Search the records for the string "computer" and copy every line in which it appears.

Collected data
★ ★ ★ ★ ★ ★ ★

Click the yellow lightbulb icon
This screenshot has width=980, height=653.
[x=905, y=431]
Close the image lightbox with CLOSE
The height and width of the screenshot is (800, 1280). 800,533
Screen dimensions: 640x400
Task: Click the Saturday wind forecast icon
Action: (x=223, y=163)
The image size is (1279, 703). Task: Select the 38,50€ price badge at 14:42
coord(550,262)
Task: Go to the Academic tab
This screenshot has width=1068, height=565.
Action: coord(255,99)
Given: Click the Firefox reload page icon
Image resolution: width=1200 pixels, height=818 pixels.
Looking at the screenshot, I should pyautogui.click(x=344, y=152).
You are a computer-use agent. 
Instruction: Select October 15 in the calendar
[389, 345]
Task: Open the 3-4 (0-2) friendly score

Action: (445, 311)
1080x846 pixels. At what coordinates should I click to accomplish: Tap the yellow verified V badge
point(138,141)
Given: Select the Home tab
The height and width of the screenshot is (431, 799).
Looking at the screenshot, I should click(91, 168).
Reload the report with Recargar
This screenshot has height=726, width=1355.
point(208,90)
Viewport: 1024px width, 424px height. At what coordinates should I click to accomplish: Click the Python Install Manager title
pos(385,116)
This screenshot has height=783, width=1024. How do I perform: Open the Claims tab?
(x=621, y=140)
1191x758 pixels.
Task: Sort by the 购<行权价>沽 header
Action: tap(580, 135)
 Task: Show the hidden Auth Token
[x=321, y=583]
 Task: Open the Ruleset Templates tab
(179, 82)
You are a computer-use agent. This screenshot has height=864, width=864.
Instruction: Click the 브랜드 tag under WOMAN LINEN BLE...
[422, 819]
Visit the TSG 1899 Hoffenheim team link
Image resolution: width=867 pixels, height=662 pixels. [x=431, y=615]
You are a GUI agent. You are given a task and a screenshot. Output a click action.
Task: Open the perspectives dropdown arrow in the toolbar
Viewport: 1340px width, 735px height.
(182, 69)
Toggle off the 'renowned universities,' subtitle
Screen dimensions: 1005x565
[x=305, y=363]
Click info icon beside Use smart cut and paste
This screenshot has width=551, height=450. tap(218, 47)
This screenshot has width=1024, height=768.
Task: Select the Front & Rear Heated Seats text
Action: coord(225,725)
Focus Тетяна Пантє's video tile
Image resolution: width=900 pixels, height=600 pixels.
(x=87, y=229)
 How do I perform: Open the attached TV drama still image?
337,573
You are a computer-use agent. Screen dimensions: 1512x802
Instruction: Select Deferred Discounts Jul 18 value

★ ★ ★ ★ ★ ★ ★

# RESULT:
You are a computer-use agent. 
You are a computer-use agent. This screenshot has height=864, width=864.
You are a computer-use agent. Screen dimensions: 1512x802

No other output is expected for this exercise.